Cannabis: Legal & Political History, Part Three…
The Great Cannabis Swindle:
With the players all lined up, let’s take a deeper look into the continued demonizing of cannabis as a reflection of early 30’s racial fears. In 1935 the Treasury Department drafted new tax laws; the most significant of which would excise a dealer tax and a ‘transfer tax’. A ‘marihuana’ tax bill was introduced to the House Ways and Means Committee on April 14, 1937. To make this secretive was a problem noted by William G. Woodward, MD, a physician and an attorney for the American Medical Association. Testifying against the prohibition of cannabis Woodward protested, “ We cannot understand. . . why this[marijuana] bill should have been prepared in secret for two years.”1 He and the AMA were quickly denounced by Anslinger and the committee. When asked later in the hearing if anyone had consulted with the AMA, one representative stated that the AMA had been in complete agreement with the ban.

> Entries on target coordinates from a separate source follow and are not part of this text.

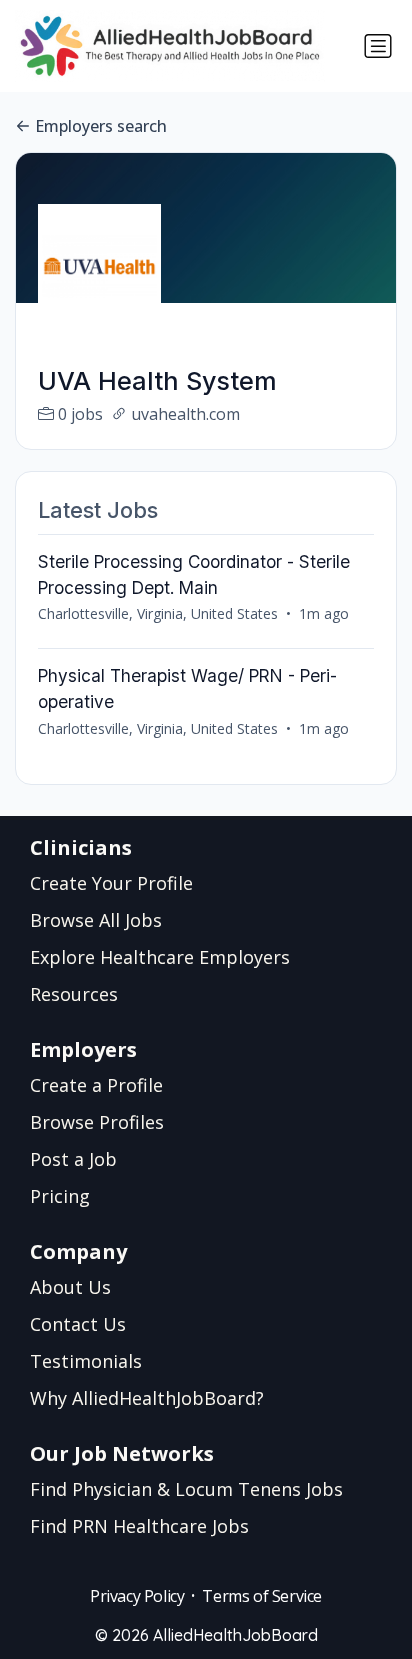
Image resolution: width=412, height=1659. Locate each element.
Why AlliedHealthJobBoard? (147, 1398)
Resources (74, 994)
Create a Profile (96, 1085)
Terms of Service (262, 1596)
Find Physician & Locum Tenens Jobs (186, 1489)
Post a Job (73, 1159)
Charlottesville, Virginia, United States (158, 613)
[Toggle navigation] (378, 46)
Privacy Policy (137, 1596)
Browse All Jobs (96, 920)
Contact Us (78, 1324)
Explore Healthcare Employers (160, 957)
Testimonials (86, 1361)
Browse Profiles (97, 1122)
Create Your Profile (111, 883)
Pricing (60, 1196)
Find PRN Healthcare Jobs (139, 1526)
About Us (70, 1287)
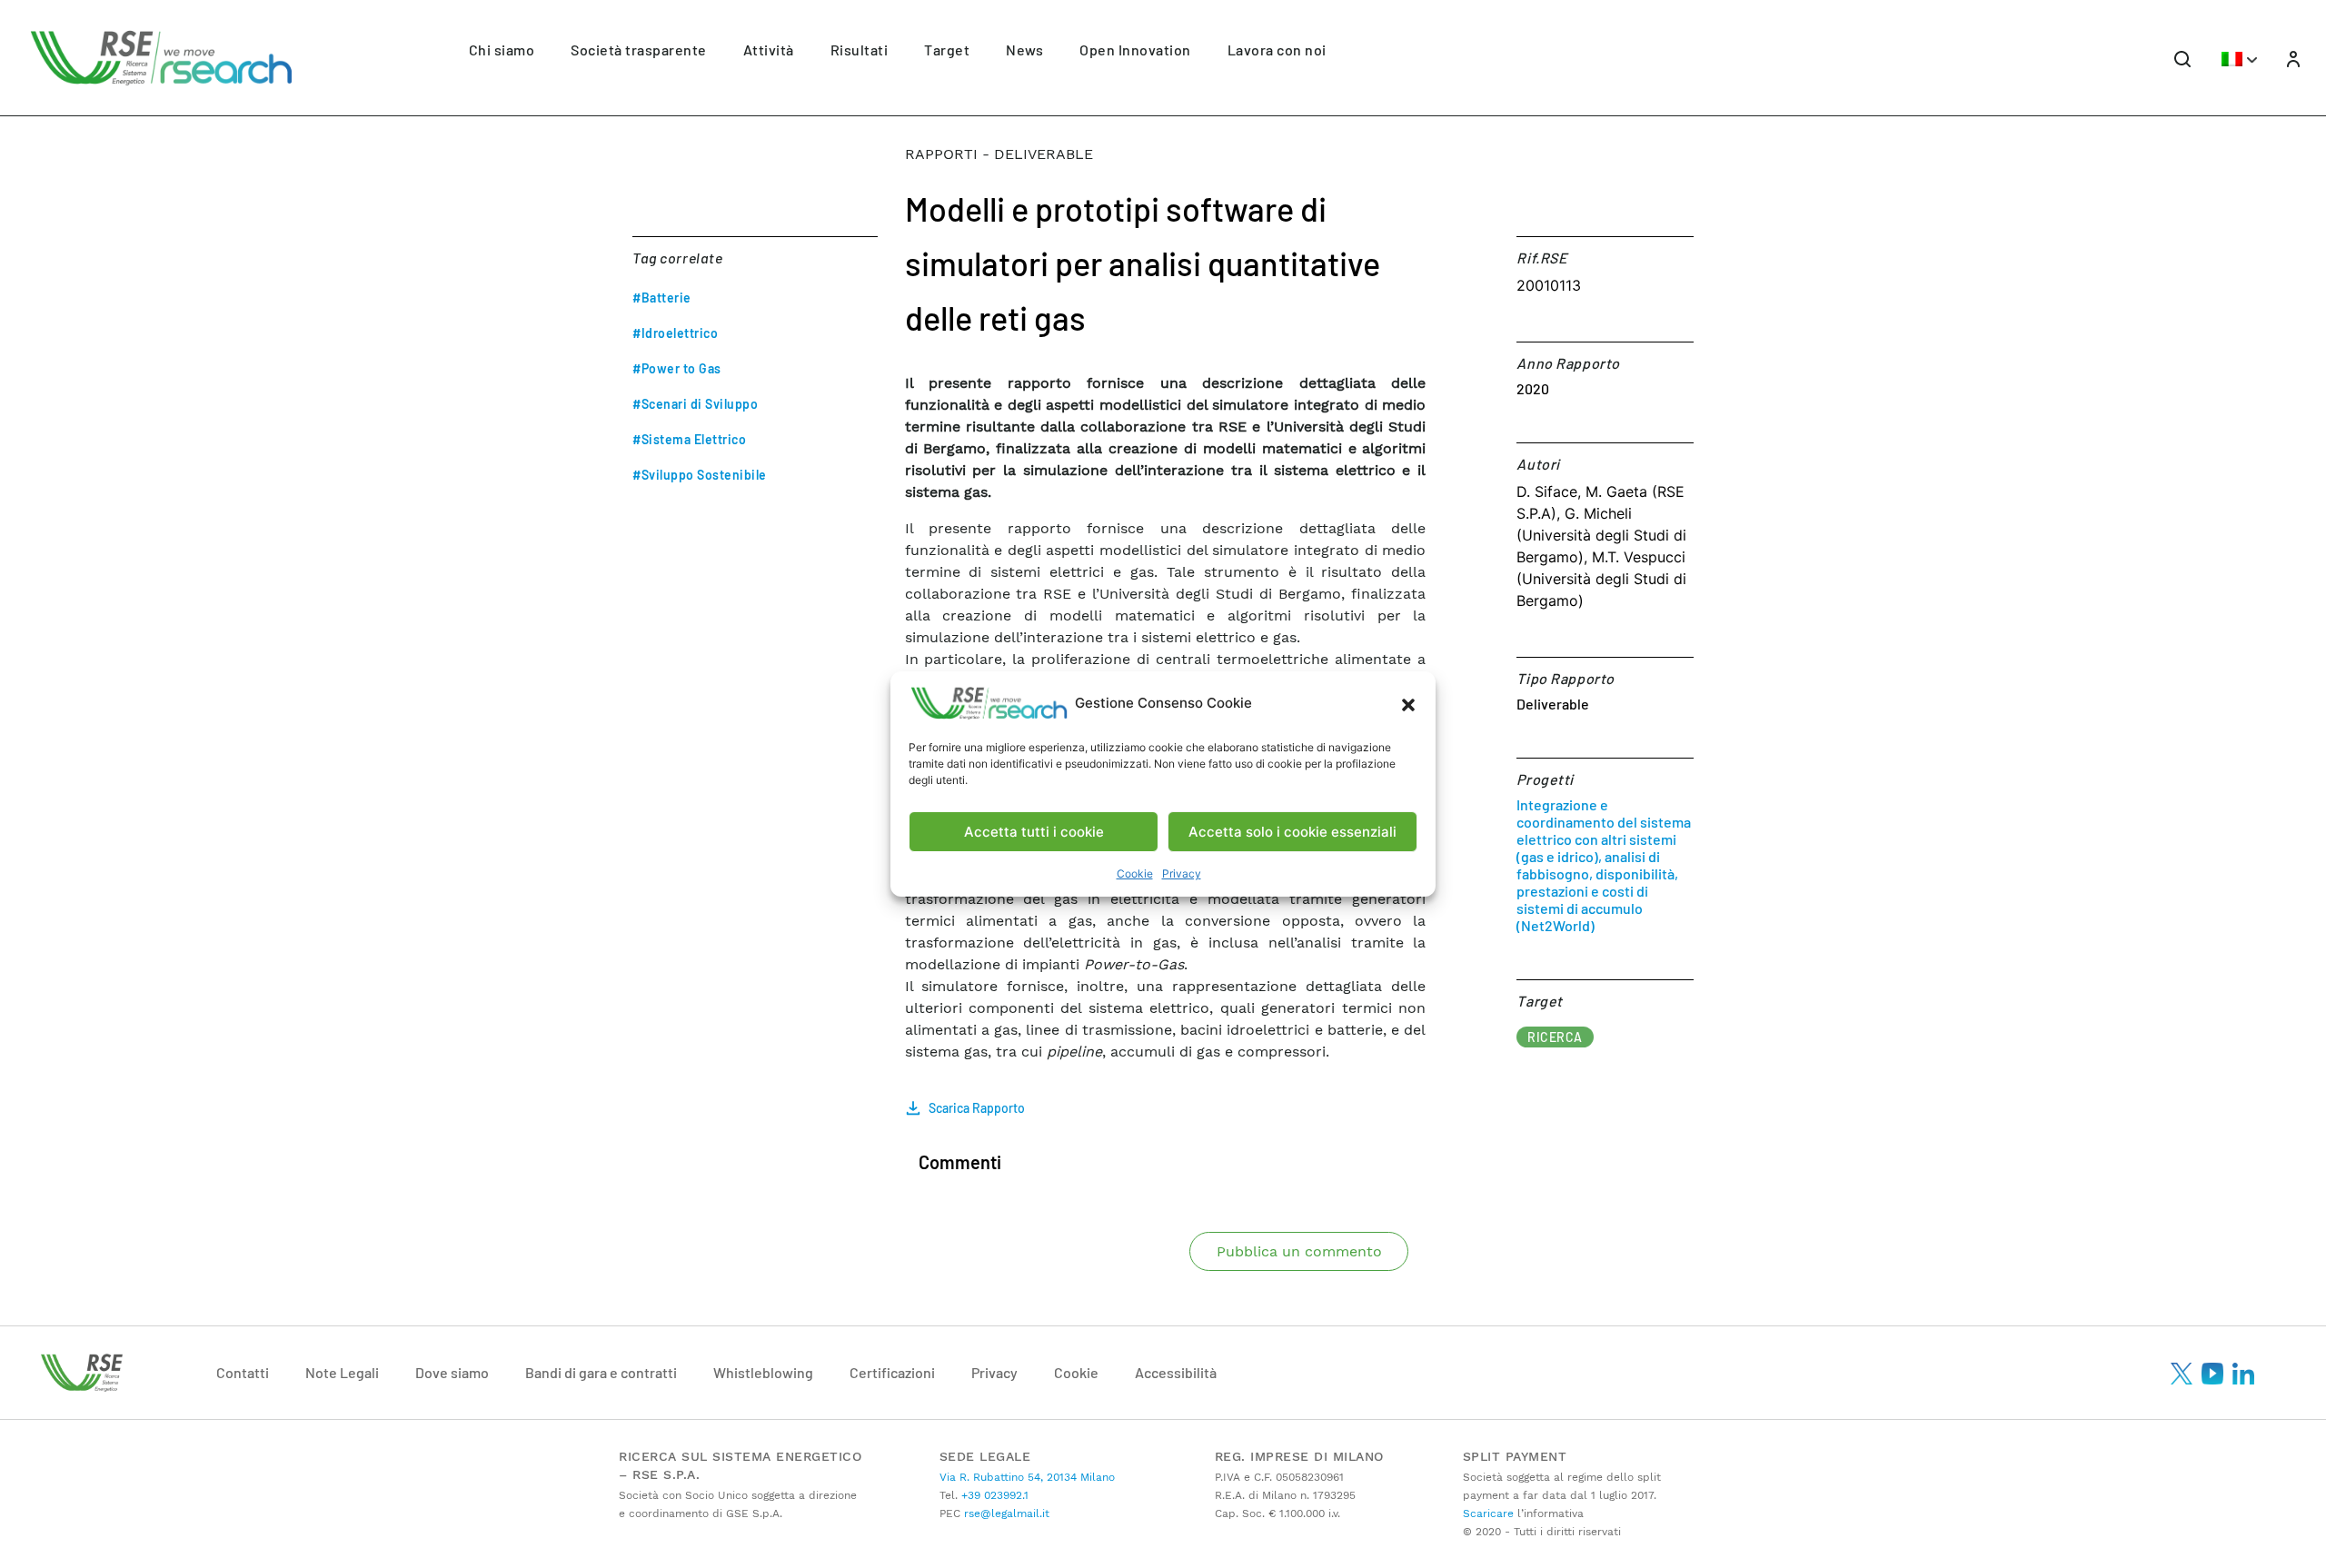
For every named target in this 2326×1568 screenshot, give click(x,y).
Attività (768, 49)
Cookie (1135, 873)
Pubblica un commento (1299, 1251)
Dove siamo (452, 1372)
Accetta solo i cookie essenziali (1292, 831)
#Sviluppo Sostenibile (699, 474)
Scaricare (1488, 1513)
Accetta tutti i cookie (1034, 831)
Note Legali (342, 1372)
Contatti (242, 1372)
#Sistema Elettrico (689, 439)
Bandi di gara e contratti (601, 1372)
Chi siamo (502, 49)
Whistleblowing (763, 1372)
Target (946, 49)
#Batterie (661, 297)
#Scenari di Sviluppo (695, 404)
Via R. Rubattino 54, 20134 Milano (1027, 1477)
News (1024, 49)
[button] (1408, 703)
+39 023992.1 (993, 1495)
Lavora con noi (1277, 49)
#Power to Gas (676, 368)
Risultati (859, 49)
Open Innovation (1135, 49)
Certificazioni (892, 1372)
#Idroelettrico (675, 333)
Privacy (1181, 873)
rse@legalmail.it (1004, 1513)
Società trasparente (639, 49)
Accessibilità (1176, 1372)
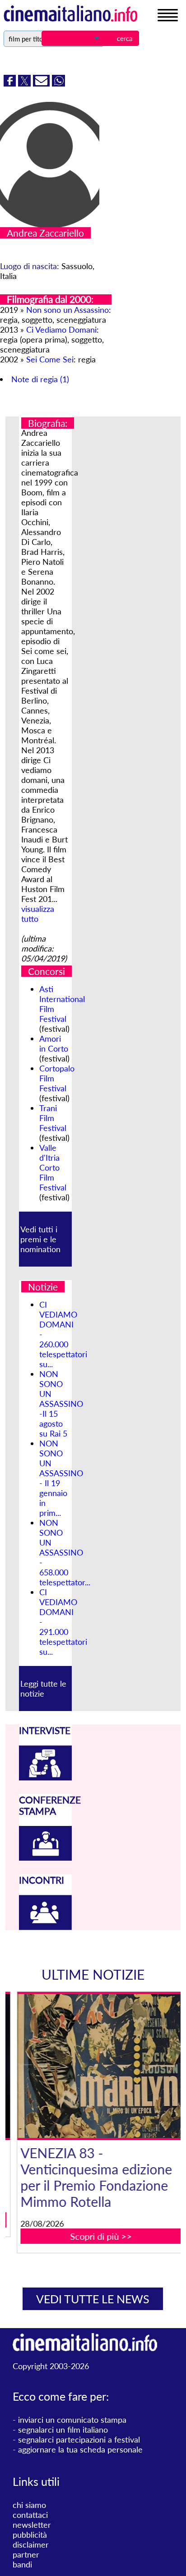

Anyone working with cannabis—imported, manufactures, sellers, etc.— were required to register with the Secretary of the Treasury and pay the occupational tax. Robert L. Doughton, another key ally of the DuPonts, quickly rubber-stamped the secret bill, despite objections by the AMA. Nowadays, we look at this as foolish. However, what is of major importance here is not just that it happened, but by how easy it was to pass it without most of the country noticing. They were outlawing by taxation. The term ‘marihuana’ was a clever political tool. Doctors would stand and defend cannabis, but no one was lining up for a strange Mexican drug called ‘marihuana’ cigarettes. The bill passed with little objection—as those who did were often derided publicly— and became law in December of 1937. Anslinger continued to fan the flames of the ‘marihuana’ hysteria, and while he was unable to federally ban cannabis (later achieved by the Controlled Substances Act of 1970), by the late 1930s, anti-cannabis legislation of some type existed in every state.
New York Mayor Fiorello LaGuardia had other ideas in mind. In 1938, he appointed a scientific committee to study marijuana use in New York City. The committee included pharmacologists, public health experts, and psychiatrists. The committee would present their findings in 1944. Despite the popular slander about cannabis, LaGuardia’s committee found “no proof that major crime was associated with marijuana or that it caused aggressive or antisocial behavior.” The committee would claim no evidence that marijuana was sexually overstimulating and did not change someone’s personality. The continued study of cannabis after the LaGuardia Report findings continued to enrage the Bureau of Narcotics Director Harry Anslinger, who continued to denounce the report even sending a scathing letter to The Journal of the American Medical Association (JAMA). After continual harassment JAMA fell in line with the federal position regarding cannabis, even publishing an editorial dismissing the report as having a “thoroughly unscientific foundation.” Little did JAMA know that this cowardly decision would bolster the position of federal law enforcement and squash rescheduling of cannabis. This is the catch-22: the scheduling of cannabis as Schedule 1 makes it impossible for scientists and researchers to gain legal access to cannabis for study.
 Bonnie, R. J., & Whitebread, C. H. (1999). The marijuana conviction: A history of marijuana prohibition in the United States. New York: Lindesmith Center.